Month: October 2013

  • Scotland, For I [Part II]

    I may not know much about alcohol, but I do know that morning drinking on the train from Edinburgh to Aberdeen will get you a few odd looks—although probably not as many as you’d expect most other places. The man with the food cart came down the aisle at ten fifteen and asked if I wanted anything. “What beer d’ya have?” I asked him. He looked at his watch with a little concern before hesitantly naming a few labels. I’d never had any of them before, so I employed a tactic that I’ve mastered recently. “Foster’s, please,” I said, nearly cutting him off. I may not know much about alcohol, but other people don’t need to know that, so I play connoisseur as well as the next American twenty-year-old.

    “Shake It Out” by Florence & the Machine came onto my iPod and I enjoyed a few moments of victory before the train filled up with Scots. A surly young woman sat next to me. “Don’t judge me,” I told her. “I’ve never drunk on a train before and I wanted my first time to be in Scotland. I swear this isn’t sad.” “No, seems reasonable,” she muttered. I put my earbuds back in.

    I wrote in my journal a lot on these train rides. An excerpt written while flying past little Scottish towns:

    The steeples on the churches here are dark and bleak. If the Christopher Wrens in London inspire awe and wonder and glory, those here seem to say that there is hard, unglamorous work to do before we can get to where they’re pointing. Protestant work ethic and whatnot.”

    The next nine pages of my journal are spent on the metaphor of Christ and his Bride. After that, two pages of quotes from Christian Wiman’s My Bright Abyss, including the following:

    Faith cannot save you from the claims of reason, except insofar as it preserves and protects that wonderful, terrible time when reason, if only for a moment, lost its claim on you.” (7)

    On falling in love with his wife:

    …it was human love that reawakened divine love.

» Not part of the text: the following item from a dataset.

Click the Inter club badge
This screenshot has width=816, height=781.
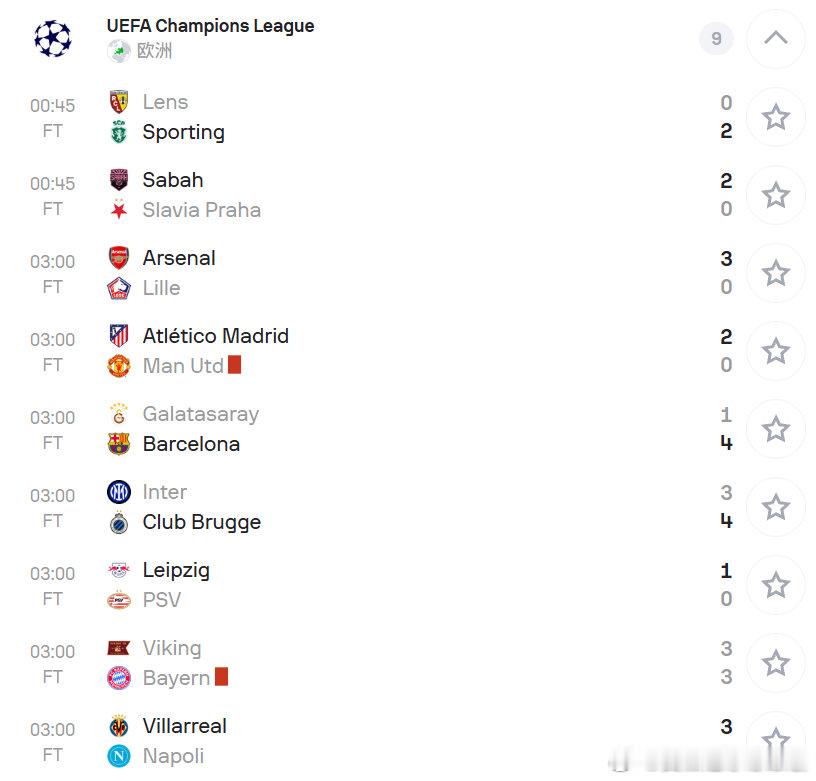click(119, 492)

Put another way, it was pure contingency that caught fire in our lives, and it was Christ whom we found—together, and his presence dependent upon our being together—burning there.” (22-23)

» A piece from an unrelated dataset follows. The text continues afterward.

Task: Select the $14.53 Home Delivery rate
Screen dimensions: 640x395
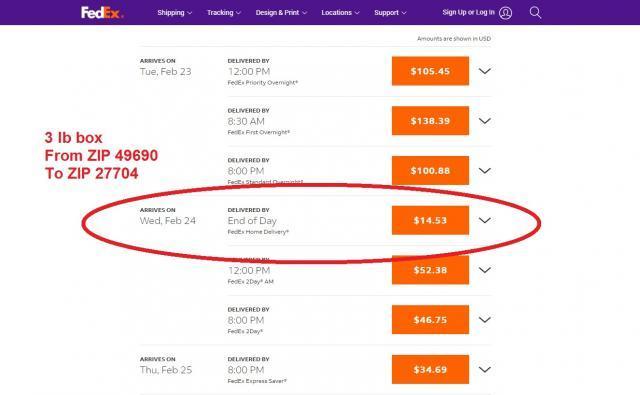Action: [x=430, y=220]
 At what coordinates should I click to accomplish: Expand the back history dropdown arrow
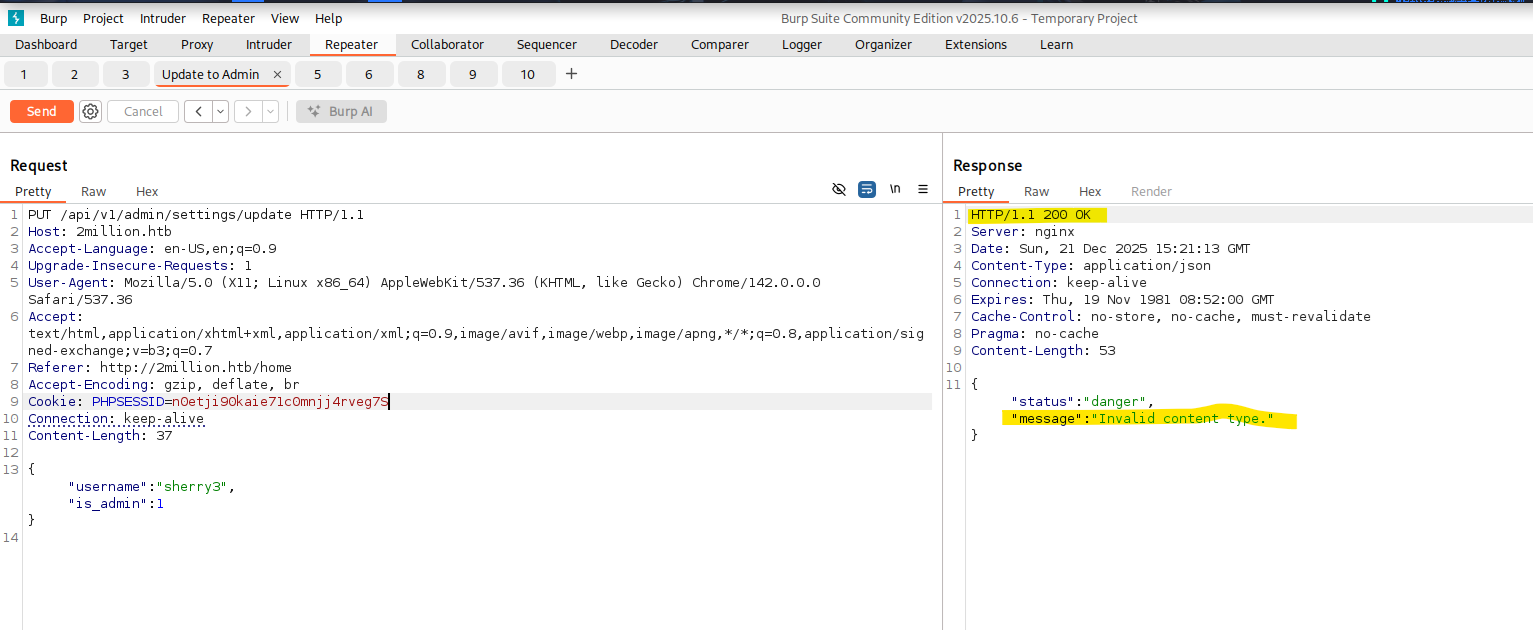[x=220, y=111]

    I didn’t understand the brogue of the taxi driver who took me from the train station in Elgin to Pluscarden Abbey, the home of the Benedictine community I was to stay with for the week. I did, however, understand the posh and articulate to the point of theatrical Oxbridge accent of the man who greeted me upon arrival—a young visiting dom, ranked somewhere between priest and monk. “Oh, you’re an Oxford man. Oh, so sorry. I’m a Cambridge man of course, which, as I’m sure you know, is better than Oxford for most things. What college? Wycliffe Hall? OH, so so sorry.” I was surprised and smugly pleased to learn a few days later that the dom was, in fact, a mere New Yorker born and bred who did his undergrad at Cambridge, changed his voice, converted from Episcopalianism, and joined an order.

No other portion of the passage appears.